Comparison-based ranking algorithm

I would like to rank or sort a collection of items (with size potentially greater than 100,000) where items in the collection have no intrinsic (comparable) value, instead all I have is the comparisons between any two items which have been provided by users in a subjective manner.

Example: Consider a collection with elements [a, b, c, d] and comparisons by users b > a, a > d, d > c. The correct order of this collection would be [b, a, d, c].

This example is simple, however there could be more complicated cases:

  • Since the comparisons are subjective, a user could also say that c > b. In which case that would cause a conflict with the ordering above.
  • Also you may not have comparisons that “connects” all the items, i.e. b > a, d > c. In which case the ordering is ambiguous. It could be [b, a, d, c] or [d, c, b, a]. In this case either ordering is acceptable.
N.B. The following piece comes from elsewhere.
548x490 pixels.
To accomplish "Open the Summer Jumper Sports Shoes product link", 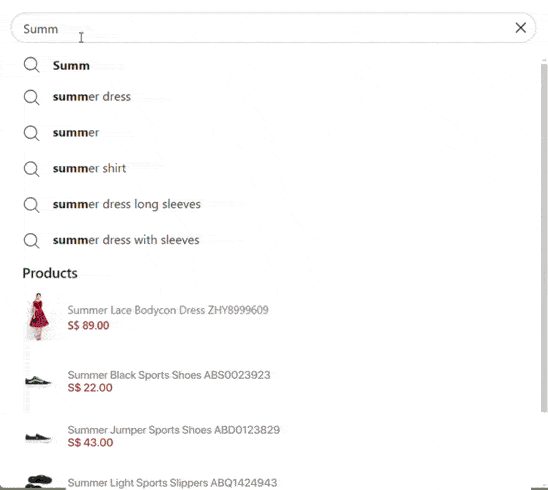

If possible it would be nice to somehow take into account multiple instances of the same comparison and give those with higher occurrences more weight. But a solution without this condition would still be acceptable.

A similar application of this algorithm was used by Zuckerberg's FaceMash application where he ranked people based on comparisons (if I understood it correctly), but I have not been able to find what that algorithm actually was.

Is there an algorithm which already exists that can solve the problem above? I would not like to spend effort trying to come up with one if that is the case. If there is no specific algorithm, is there perhaps certain types of algorithms or techniques which you can point me to?


Solution 1:

This is a problem that has already occurred in another arena: competitive games! Here, too, the goal is to assign each player a global "rank" on the basis of a series of 1 vs. 1 comparisons. The difficulty, of course, is that the comparisons are not transitive (I take "subjective" to mean "provided by a human being" in your question). Kasparov beats Fischer beats (don't know another chess player!) Bob beats Kasparov, potentially.

This renders useless algorithms that rely on transitivity (i.e. a > b and b > c => a > c) as you end up with (likely) a highly cyclic graph.

Several rating systems have been devised to tackle this problem.

The most well-known system is probably the Elo algorithm/score for competitive chess players. Its descendants (for instance, the Glicko rating system) are more sophisticated and take into account statistical properties of the win/loss record---in other words, how reliable is a rating? This is similar to your idea of weighting more heavily records with more "games" played. Glicko also forms the basis for the TrueSkill system used on Xbox Live for multiplayer video games.

Solution 2:

You may be interested in the minimum feedback arc set problem. Essentially the problem is to find the minimum number of comparisons that "go the wrong way" if the elements are linearly ordered in some ordering. This is the same as finding the minimum number of edges that must be removed to make the graph acyclic. Unfortunately, solving the problem exactly is NP-hard.

A couple of links that discuss the problem:

http://citeseerx.ist.psu.edu/viewdoc/download?doi=10.1.1.86.8157&rep=rep1&type=pdf

http://en.wikipedia.org/wiki/Feedback_arc_set